Nach der Beteiligung an zahlreichen bedeutenden internationalen Gruppenausstellungen (u.a. „Made in Germany“, Hannover, 2007; „Say it isn’t so. Naturwissenschaften im Visier der Kunst”, Museum Weserburg, Bremen, 2007; “Again for Tomorrow”, Royal College of Arts, London, 2006, oder aktuell “All Inclusive. Die Welt des Tourismus“, Schirn Kunsthalle Frankfurt), ist die Braunschweiger Ausstellung die erste – längst überfällige – institutionelle Einzelpräsentation des bereits mehrfach prämierten Künstlers Christoph Keller. Christoph Keller [geb. 1967] bewegt sich in seiner Arbeit an den Schnittstellen von Kunst und Wissenschaft. In einer Art Archäologie der Wissenschaft interessiert sich Keller in Werken wie „Encyclopedia Cinematographica“ oder „Archives as Objects as Monuments“ für das Archiv und das utopische wie zwanghafte Verlangen der Wissenschaft nach dem systematischen, vermeintlich objektiven Erfassen und Ordnen von Material und Erkenntnis.

Die Serie der „Inverse Observatories“ besteht aus einer Sammlung von vorgefundenen Fotografien von Observatorien, die Keller invertiert, das heißt als Negativ, präsentiert. Es sind auratisch anmutende Monumente – Kathedralen der Wissenschaft – , denn sie trachten wie diese nach einer Verbindung von Himmel und Erde. In ihrer Inversion stehen sie bei Keller jedoch gleichzeitig auch für eine Umkehrung des Blicks – der statt nach außen, nach innen gerichtet ist: Das Sehende wird zum Objekt der Observation. Der Ausstellungstitel „Observatorium“ bezeichnet daher nicht nur die gleichnamige Werkserie, sondern beschreibt auch Kellers künstlerisches Vorgehen an sich. Denn letztlich geht es in Kellers Arbeiten weniger um die wissenschaftliche Erkenntnis selbst, als um die dahinter stehende Motivation. Das Begehren der Wissenschaft, ihre Utopien und spezifischen Ziele geben Aufschluss darüber, was eine Gesellschaft umtreibt. Gleichzeitig verweist der Titel im Bezug auf Robert Morris bekanntes, in den 1970er Jahren in den Niederlanden realisiertes „Observatorium“, auch auf die Bezüge, die Kellers Werk zur Land Art aufweist. Als eine Art Land Art des urbanen Raums sind seine Arbeiten vielfach Eingriffe im Stadtraum, so beispielsweise die für Braunschweig rekonstruierte Arbeit „Cloudbuster“, einem technoiden „Wolkenfänger“ und „Regenmacher“, der auf – wissenschaftlich weder belegten noch widerlegten – Orgon-Theorien Wilhelm Reichs zurückgeht, die heute im Rahmen verschiedener Verschwörungstheorien um die so genannten „Weather Wars“, die wettermanipulierende Kriegsführung, auf erneutes Interesse stoßen.

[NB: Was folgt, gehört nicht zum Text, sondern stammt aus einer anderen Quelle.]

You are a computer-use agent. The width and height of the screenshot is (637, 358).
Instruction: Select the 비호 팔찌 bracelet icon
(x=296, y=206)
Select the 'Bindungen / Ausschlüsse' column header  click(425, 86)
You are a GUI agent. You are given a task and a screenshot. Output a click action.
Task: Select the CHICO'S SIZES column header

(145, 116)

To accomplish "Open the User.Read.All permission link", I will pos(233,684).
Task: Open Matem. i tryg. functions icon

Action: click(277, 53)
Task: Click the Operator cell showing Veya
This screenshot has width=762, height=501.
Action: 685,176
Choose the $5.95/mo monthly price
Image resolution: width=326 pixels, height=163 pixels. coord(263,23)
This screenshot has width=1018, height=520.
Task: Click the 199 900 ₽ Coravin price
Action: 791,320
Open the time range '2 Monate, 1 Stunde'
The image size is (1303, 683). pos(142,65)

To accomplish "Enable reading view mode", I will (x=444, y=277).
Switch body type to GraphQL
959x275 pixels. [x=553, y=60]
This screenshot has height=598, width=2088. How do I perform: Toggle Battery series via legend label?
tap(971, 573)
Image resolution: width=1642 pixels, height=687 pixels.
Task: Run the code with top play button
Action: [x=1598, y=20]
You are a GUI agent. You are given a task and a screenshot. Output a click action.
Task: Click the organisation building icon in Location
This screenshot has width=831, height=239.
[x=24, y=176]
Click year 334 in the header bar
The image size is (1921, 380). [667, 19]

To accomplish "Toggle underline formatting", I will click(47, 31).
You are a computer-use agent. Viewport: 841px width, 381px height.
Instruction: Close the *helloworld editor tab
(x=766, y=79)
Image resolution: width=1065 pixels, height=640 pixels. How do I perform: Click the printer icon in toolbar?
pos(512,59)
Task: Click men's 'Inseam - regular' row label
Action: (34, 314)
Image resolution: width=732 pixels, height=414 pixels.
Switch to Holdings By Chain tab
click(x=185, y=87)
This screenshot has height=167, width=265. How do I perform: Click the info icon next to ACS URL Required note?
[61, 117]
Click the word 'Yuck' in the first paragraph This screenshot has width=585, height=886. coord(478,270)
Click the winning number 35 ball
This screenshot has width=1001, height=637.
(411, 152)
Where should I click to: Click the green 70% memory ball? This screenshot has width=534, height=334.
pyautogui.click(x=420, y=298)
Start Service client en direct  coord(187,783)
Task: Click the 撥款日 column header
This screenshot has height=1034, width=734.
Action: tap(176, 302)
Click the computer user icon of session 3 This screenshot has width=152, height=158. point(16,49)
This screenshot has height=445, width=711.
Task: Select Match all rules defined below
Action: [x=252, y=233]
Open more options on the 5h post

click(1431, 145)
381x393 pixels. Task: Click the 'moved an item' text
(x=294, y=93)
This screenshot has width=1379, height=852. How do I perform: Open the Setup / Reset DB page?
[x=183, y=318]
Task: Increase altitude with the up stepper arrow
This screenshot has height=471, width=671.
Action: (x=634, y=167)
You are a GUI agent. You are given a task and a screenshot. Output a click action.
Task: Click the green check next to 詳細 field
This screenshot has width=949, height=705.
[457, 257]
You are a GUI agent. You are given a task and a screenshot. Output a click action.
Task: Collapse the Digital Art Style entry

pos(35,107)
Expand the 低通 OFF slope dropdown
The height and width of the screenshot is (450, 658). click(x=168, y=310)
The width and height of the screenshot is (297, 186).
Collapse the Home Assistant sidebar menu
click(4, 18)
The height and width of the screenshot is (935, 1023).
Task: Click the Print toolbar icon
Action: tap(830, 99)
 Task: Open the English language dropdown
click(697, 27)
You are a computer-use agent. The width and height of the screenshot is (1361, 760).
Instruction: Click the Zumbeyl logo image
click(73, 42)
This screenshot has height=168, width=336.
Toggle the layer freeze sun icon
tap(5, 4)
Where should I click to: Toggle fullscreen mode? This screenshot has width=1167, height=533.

Überhaupt interessiert sich Keller in Arbeiten wie „Hypnosis-film Project“, „American Embassies“ oder „Chemtrails-Project“ zunehmend für grenzwissenschaftliche Phänomene wie Hypnose und Verschwörungstheorien, die als „Wissenschaftskonstrukte“ gleichermaßen Ausdruck eines bestimmten gesellschaftlichen Bewusstseins sind. Ganz gleich, ob wahr oder frei erfunden: Ihre Existenz allein ist Sinnbild einer globalen Verunsicherung und der menschlichen Sehnsucht nach Erklärung, Sinn oder Transzendenz und – im Falle der Conspirancy Theories – der Suche nach „höheren“ Zusammenhängen, seien sie auch weniger wirtschaftlicher oder militärischer Art: Die Arbeit „Chemtrails-Project“ beispielsweise dokumentiert den bizarren, im Internet kursierenden Diskurs um Flugzeugkondensstreifen. Die Anhänger dieser Theorie glauben, dass gefährliche Chemikalien und geheime Klima-Experimente zu einer Veränderung der charakteristischen Kondensstreifen am Himmel geführt hätten. Ob Hypnose, Trance oder Verschwörungstheorien, sie können als Indiz einer geradezu gegenaufklärerischen Tendenz gelten, die unsere Gesellschaft derzeit zu erfassen scheint.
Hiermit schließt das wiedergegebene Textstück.